*Instructions to follow*. Write out the entire listing below exactly, with the pictures left out.

--*--

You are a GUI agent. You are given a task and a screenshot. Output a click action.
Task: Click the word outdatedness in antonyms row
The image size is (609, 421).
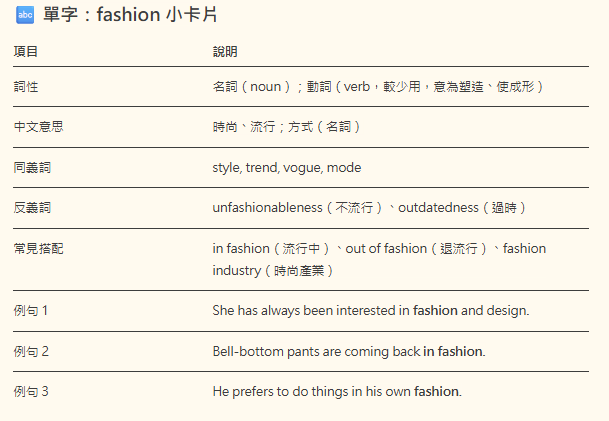(438, 207)
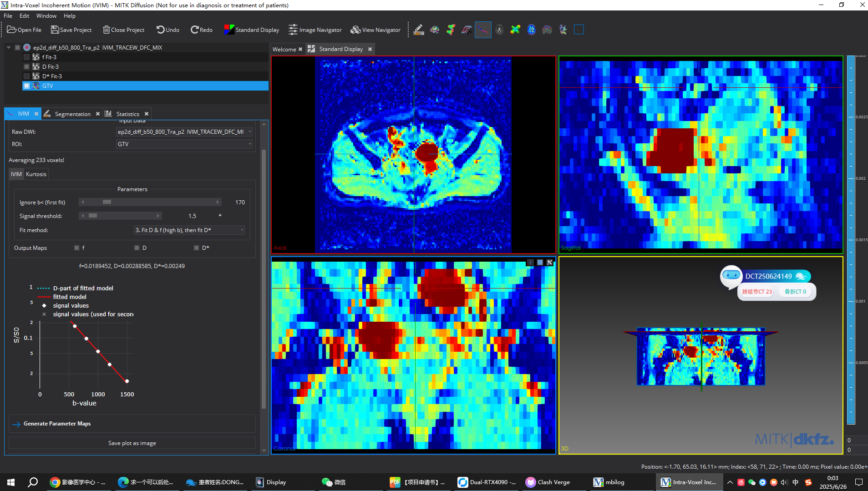Open the ROI selection dropdown
This screenshot has height=491, width=868.
184,144
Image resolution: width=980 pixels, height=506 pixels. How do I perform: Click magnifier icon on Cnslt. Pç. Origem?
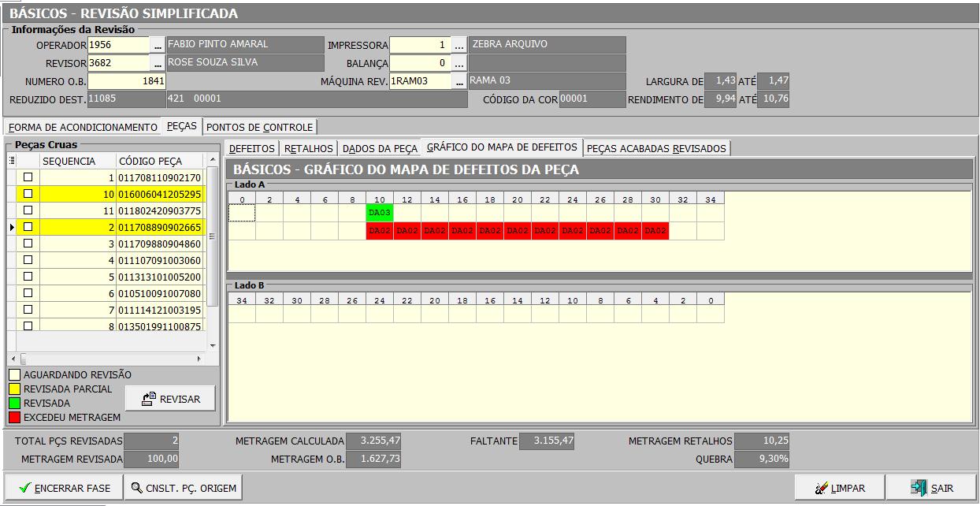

--*--

*Response to this task*.
You are a GUI agent. You are given a task and a screenshot. Output a click action.
Task: Click the word outdatedness in antonyms row
The image size is (609, 421).
(438, 207)
Open the ROI selection dropdown
This screenshot has height=491, width=868.
184,144
Image resolution: width=980 pixels, height=506 pixels. How do I perform: Click magnifier icon on Cnslt. Pç. Origem?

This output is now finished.